Just the Swedish model.
It’s a quite capitalistic principle: those that pay, determine.
Recently you have referred to Sweden as if it might be a viable model for America. Thought I would pass along a little info from the Economist.com
“Sweden adopted a stance of armed neutrality and so avoided direct involvement in both world wars. However, Swedes tended to sympathise with Germany in the first war, when they sold it vital iron ore, and then allowed safe passage to German troops during the second. After 1945 Sweden’s industrial base, left intact by the war, profited from the business of Europe’s reconstruction. The post-war boom pushed Sweden on its way to becoming an industrial power. The Social Democrats, in office since 1932, entrenched themselves as the dominant party with the policies that built Sweden’s welfare state.
Striking changes have come to Sweden in recent decades. The Social Democrats have seen their post-war position eroded and the nation’s political life has become less consensual. A country long known for its lack of crime and violence has come to know both, most alarmingly in the murders of the prime minister Olof Palme in 1986 and a foreign minister, Anna Lindh, in 2004. Immigration has made the once homogenous population increasingly multi-ethnic. Economic prosperity was shaken by the oil crises of the 1970s and then by recession in the early 1990s, when unemployment rocketed and the costs of the welfare system began to fall under question. Sweden joined the European Union in 1995, but citizens rejected a 2003 referendum over adoption of the euro.

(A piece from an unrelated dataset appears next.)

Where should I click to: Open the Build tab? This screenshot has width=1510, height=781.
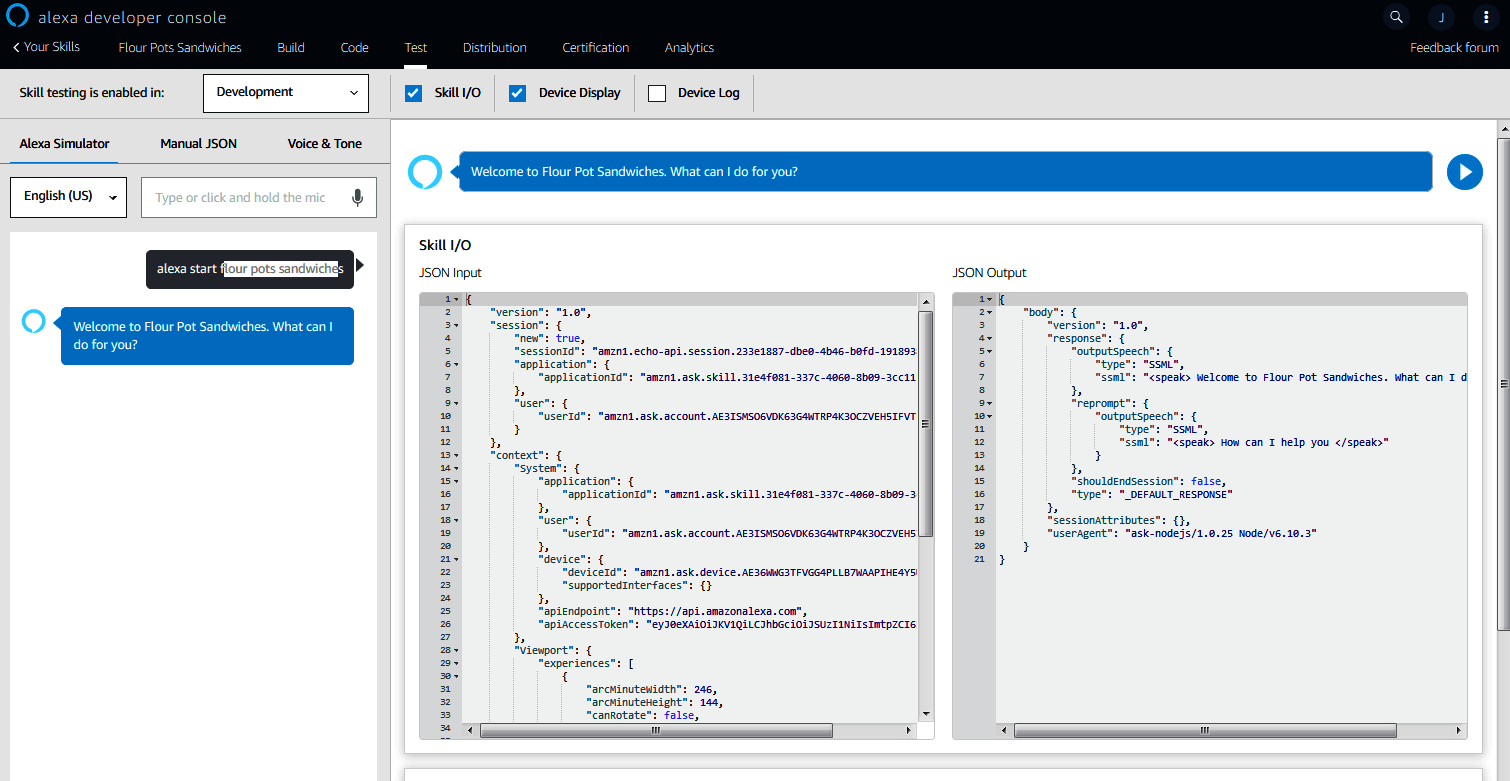click(x=290, y=47)
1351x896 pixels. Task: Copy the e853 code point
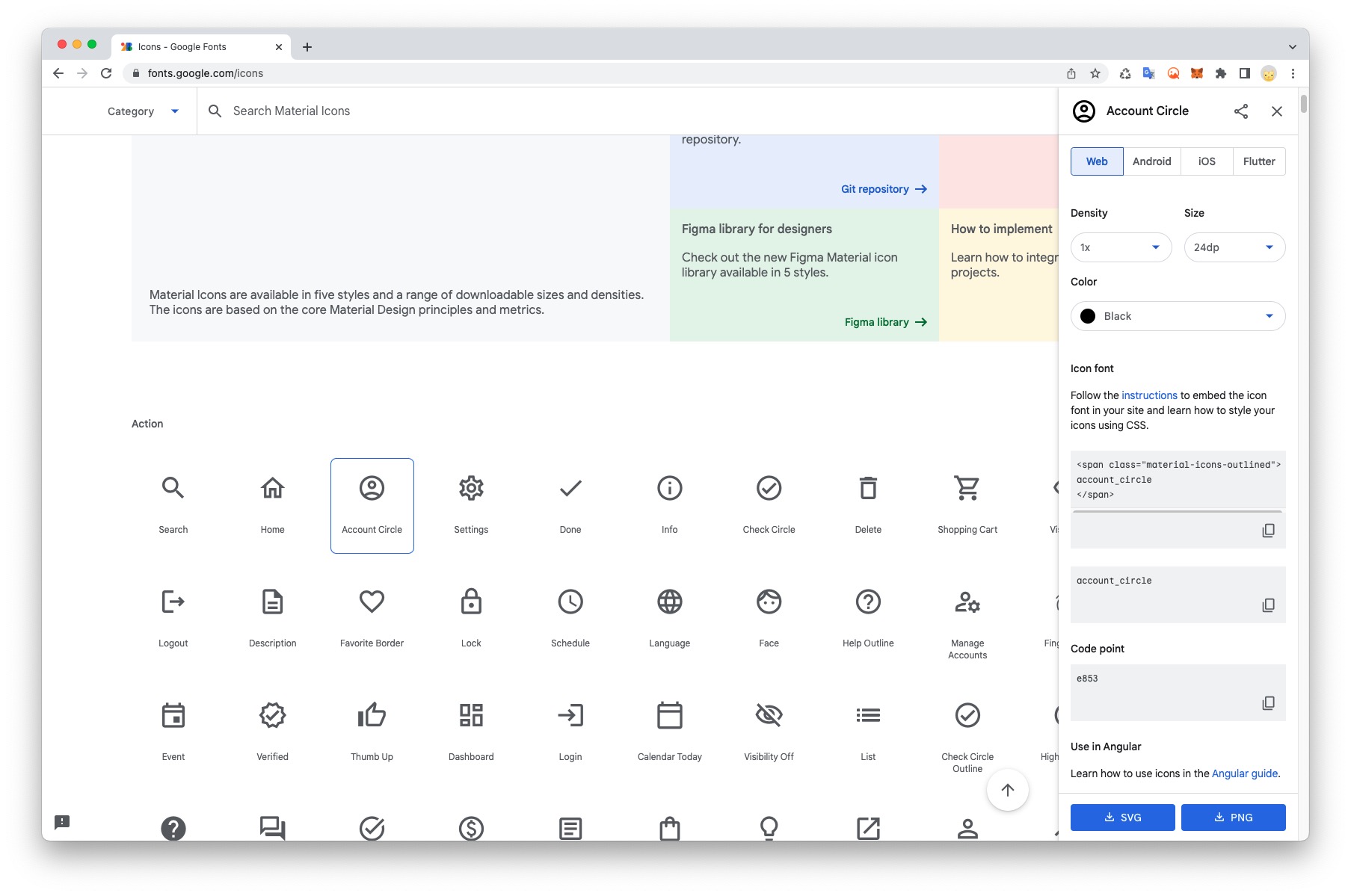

Finally I offer the following link that describes the Sweden socialism model
Sorry…here is the link
http://www.namyth.com/SocialismWORKS!/index.php?sw=Sweden
Ron, when we referred to Sweden, it was related to the way they dealt with their banking crisis in the early 1990s which involved (temporary) nationalization.
We are aware that Sweden is no economic paradise (few places are), and it’s traditional economic model has come under strain from globalization. However, some people would still consider it a rather pleasant place to live. It might be more unsafe than in the 1950s and 60s, but it’s still very safe compared to international standards. Economic performance, while not stellar, is certainly on a par at least with much of Europe and it scores well on the so-called Lisbon agenda (basically knowledge-economy characteristics).